Syria’s northwest has long been subject to regular bombing – the latest attacks were carried out in January. Due to the lack of clean water, cholera has gripped the area. Now the earthquake has wiped out the internet and electricity, and destroyed the shelters that were already there.

A town in Turkey is devastated by an earthquake, death is everywhere.

“You certainly don’t have international support with the teams deployed in Turkey,” said Fabrizio Carboni, regional director for the Near and Middle East of the International Committee of the Red Cross. “That means more people are dying. It’s not a complicated equation to solve.”

Humanitarian access has been “politicized” – particularly in northwestern Syria. “We don’t have access to the Idlib area,” Carboni said.

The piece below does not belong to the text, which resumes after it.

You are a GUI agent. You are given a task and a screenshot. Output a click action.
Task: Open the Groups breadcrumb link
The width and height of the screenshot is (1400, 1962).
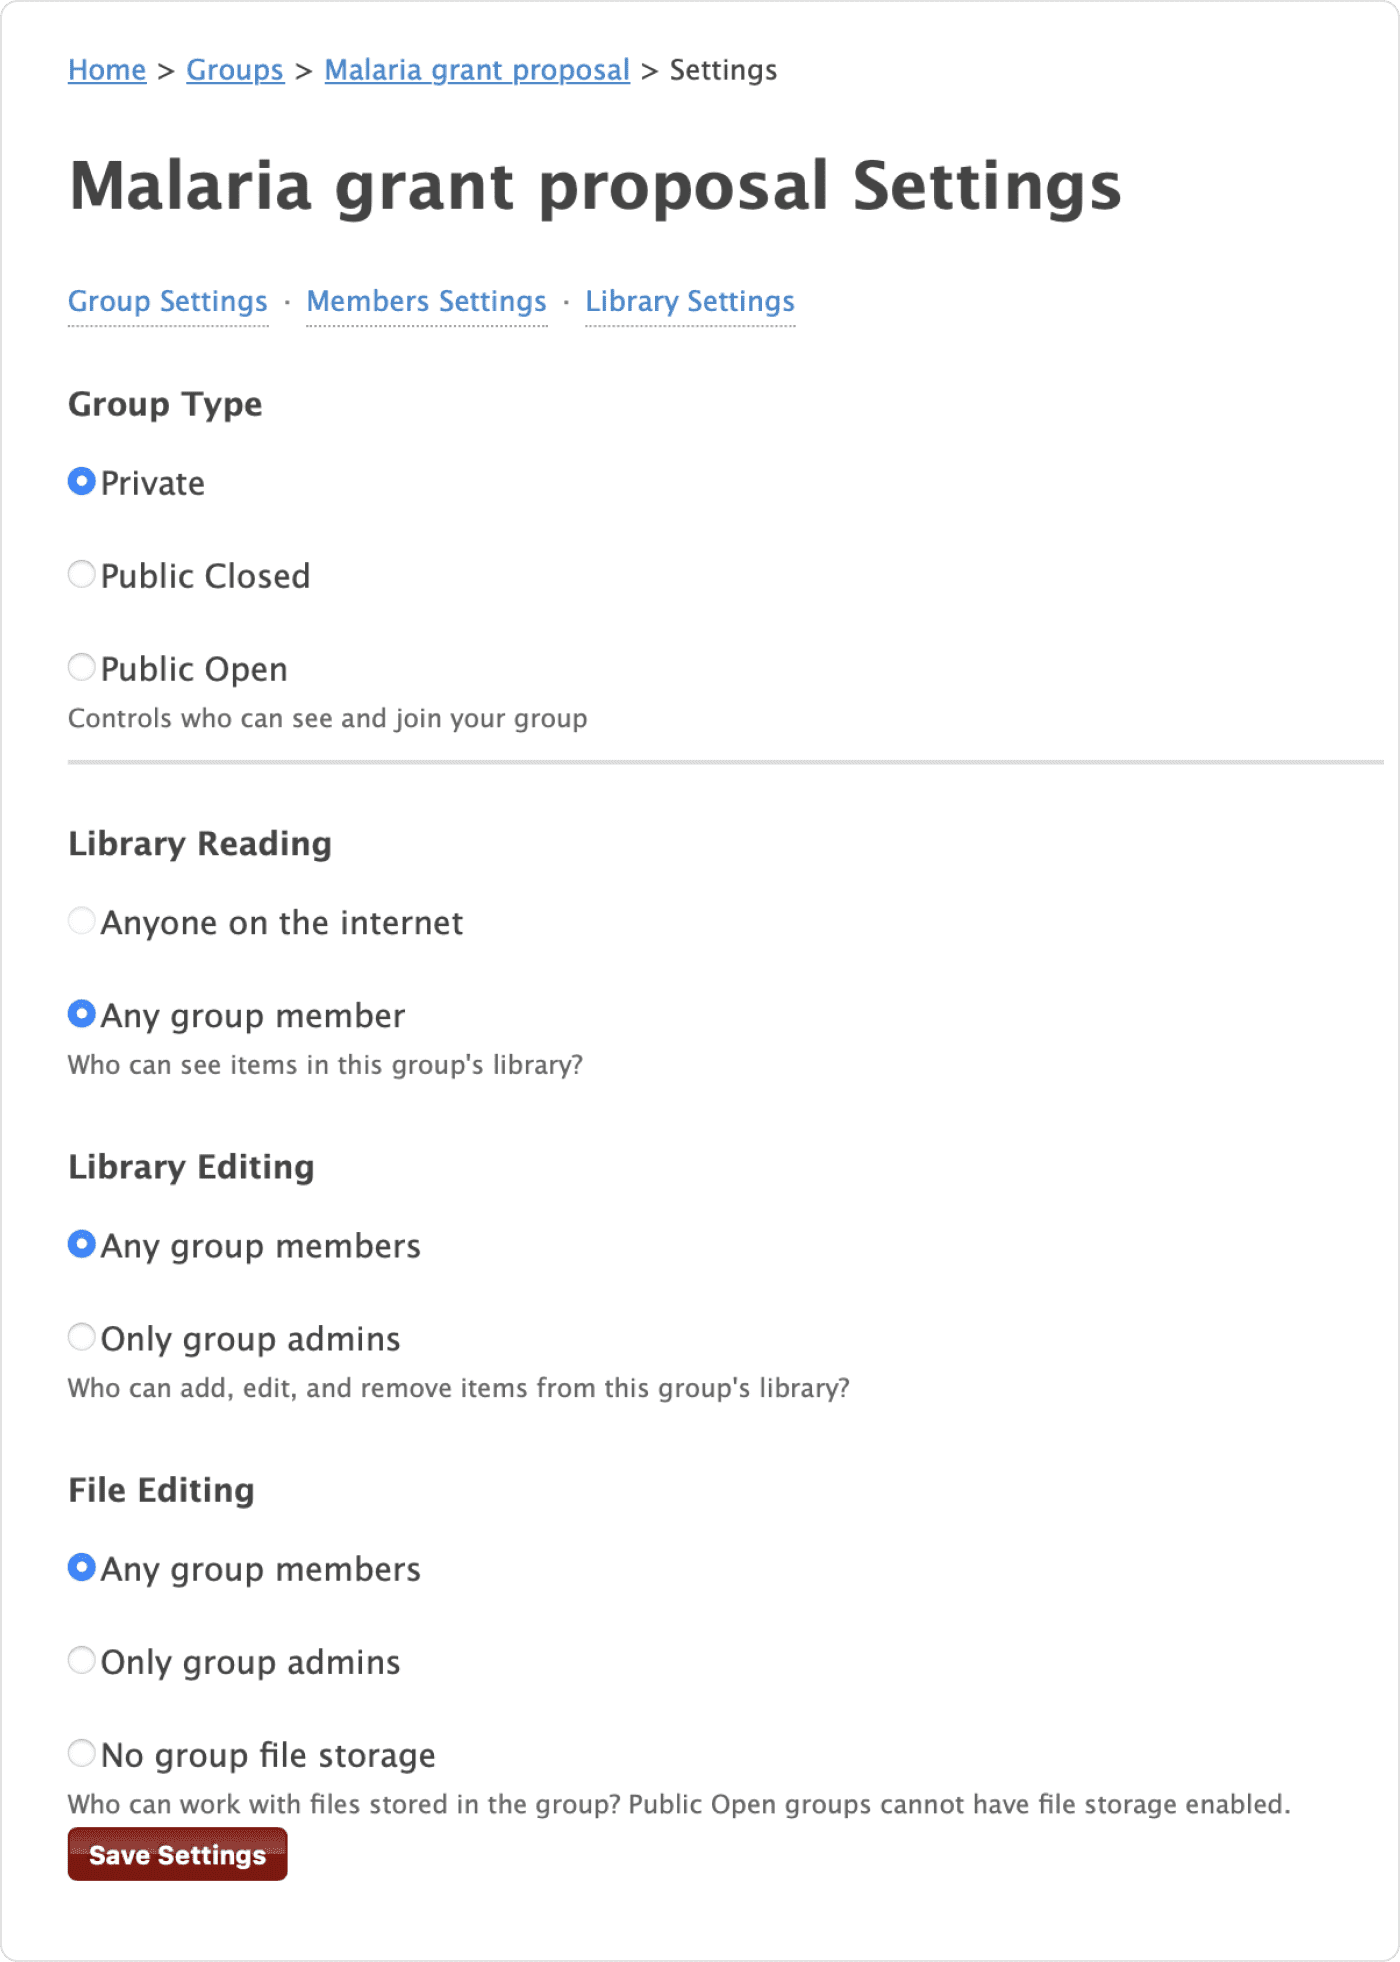click(x=234, y=70)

The International Rescue Committee’s emergency preparedness and response director said available border crossings were “inadequate” and the IRC was calling for increased access – a difficult task given the extensive damage to infrastructure, buildings and roads from the earthquake. .

On the other side of the equation are the territories held by President Bashar al-Assad’s regime, which face US and European sanctions. Foreign governments and many international aid groups refrain from channeling aid directly through governments they have sanctioned for war crimes against their own people. The idea that aid will go into the pockets of war profiteers and the Syrian authorities.

The set of U.S. sanctions, known as the Caesars Act, is intended to force the government to halt its bombing and halt widely documented human rights abuses. “The Caesars Act and other U.S. Syrian sanctions do not target humanitarian assistance to the Syrian people or impede our stabilization activities in northeastern Syria,” the act reads.

On Tuesday, the Syrian government challenged that claim: its foreign ministry strongly blamed the sanctions, saying Syrians “are sometimes resorting to hand-digging the debris, because the tools to remove the debris are in their hands.” are forbidden to, and they are using. the simplest, old tools … because they are punished by the Americans, who are depriving them of necessary supplies and equipment.

The Syrian government often blames much of its woes on international sanctions to divert Syrian anger towards outside powers.

On Tuesday, the director of the Syrian Red Crescent, Khaled al-Hubabati, called for the sanctions to be lifted “to deal with the effects of the devastating earthquake”. He said Syria needed heavy machinery and ambulances and fire trucks to continue its search and rescue operations and clear the debris, which required the lifting of sanctions on Syria as soon as possible. Between 30 and 40 ambulances were responding to the disaster, he said.

“We are ready to send an aid convoy to Idlib,” Habubati said, and asked for help from the European Union and USAID.

Charles Lister, director of the Syria program at the Middle East Institute, dismissed calls for Syria to lift sanctions as another “talking point of an opportunistic regime” and added that the sanctions would “deliver aid I will have no effect.”

Villegas reported from Washington. Louisa Lovelock in Baghdad contributed to this report.